Many different types of source files can be added: text, images, audio/video, emails, databases, etc.

You can:

Add Documents by selecting Collections > Add Documents where you can ingest documents using either:
- Unstructured Ingestion, or
- Structured Ingestion.
Harvest Documents by selecting the Harvester tab to collect and ingest web pages into Sintelix, including social media.

It is useful to understand how the Ingestion configurations selected can impact how documents are loaded and ingested.

See Ingestion, Ontology and Network Creation.

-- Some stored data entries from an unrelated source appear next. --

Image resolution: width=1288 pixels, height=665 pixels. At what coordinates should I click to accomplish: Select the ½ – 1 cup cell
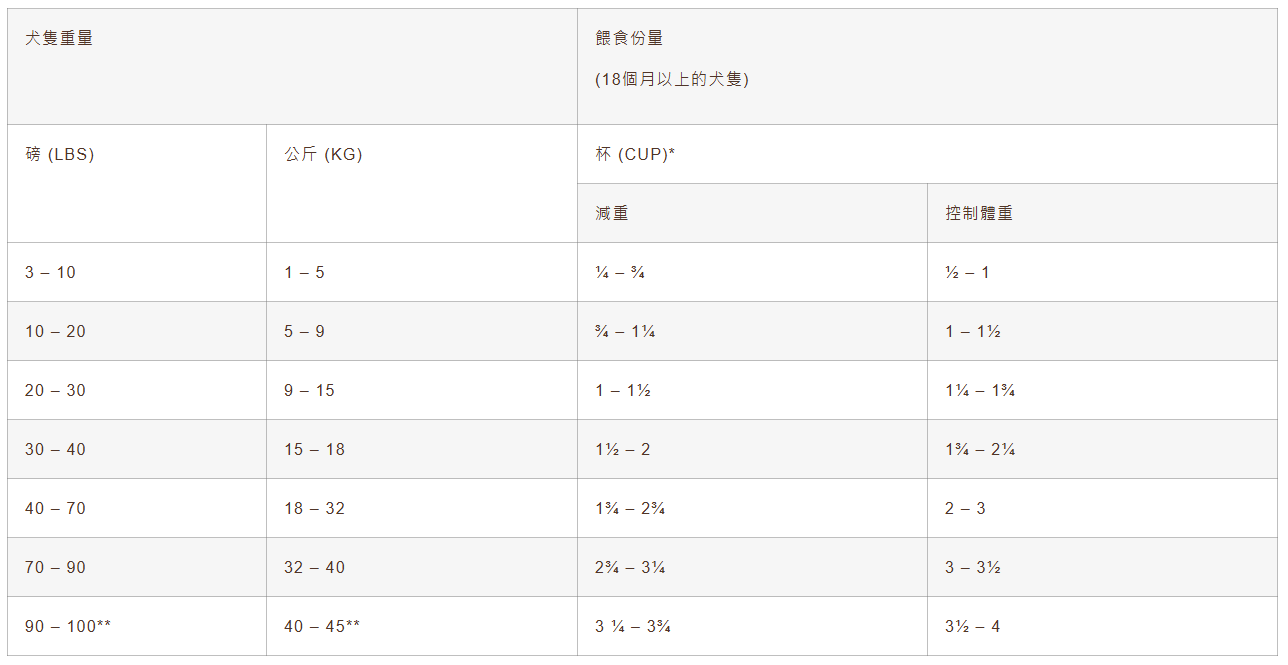(967, 272)
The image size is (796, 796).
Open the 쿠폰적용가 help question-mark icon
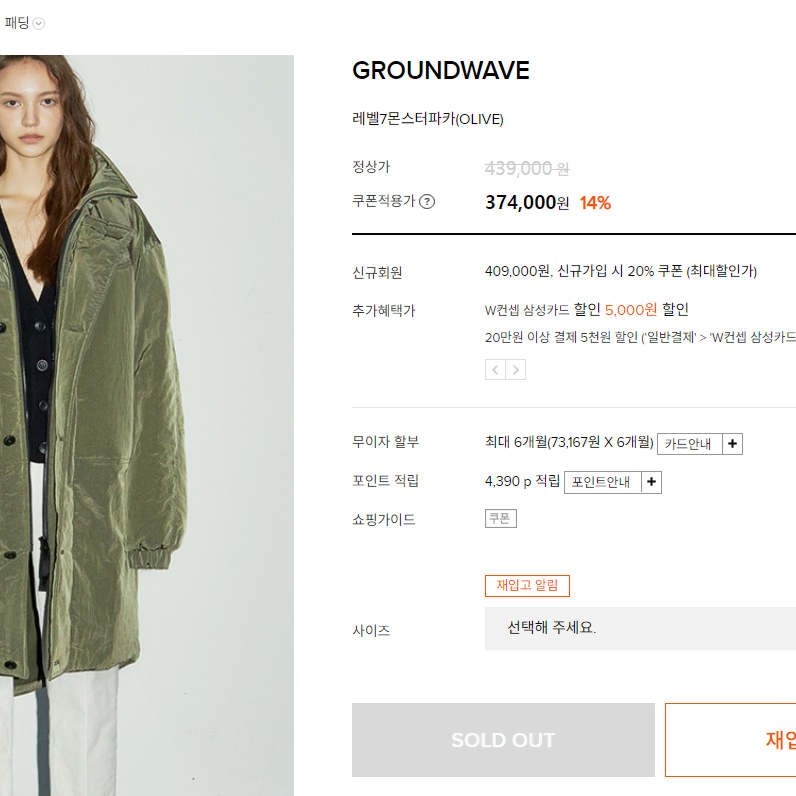pyautogui.click(x=427, y=202)
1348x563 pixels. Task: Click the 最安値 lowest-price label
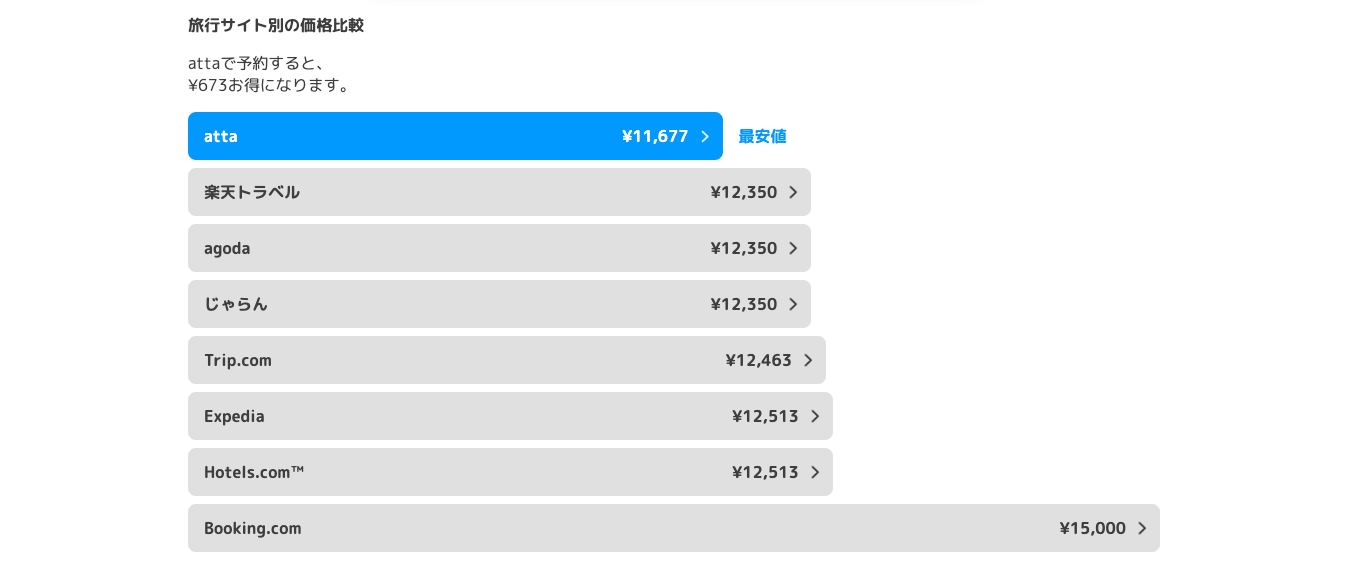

When you select the Add Documents tab, Unstructured ingestion with the Server Library source location are selected by default. You can navigate to different source locations by clicking on their name.

To add documents, you:

Select the Source Location.
Select the ingestion configuration.
- Unstructured Ingestion
- Structured Ingestion
Select the files to be added.

You can add files any time. You can also use the Ingestion Scheduler to automatically check for new or updated files in a specific library, or new emails from a server, then add them into a Collection. For more information, see Scheduling Ingestion.

Sintelix can ingest files in many different formats. Some formats need to be installed and/or configured, including:

images/scanned documents by applying Optical Character Recognition (OCR) during the Ingestion configuration.
audio/video files by apply Audio-Video Transcription during the Ingestion configuration.
web pages from the Internet. See Harvest Documents.
forensic data by using the Sintelix Forensic Analysis Tool. See Forensic Analysis.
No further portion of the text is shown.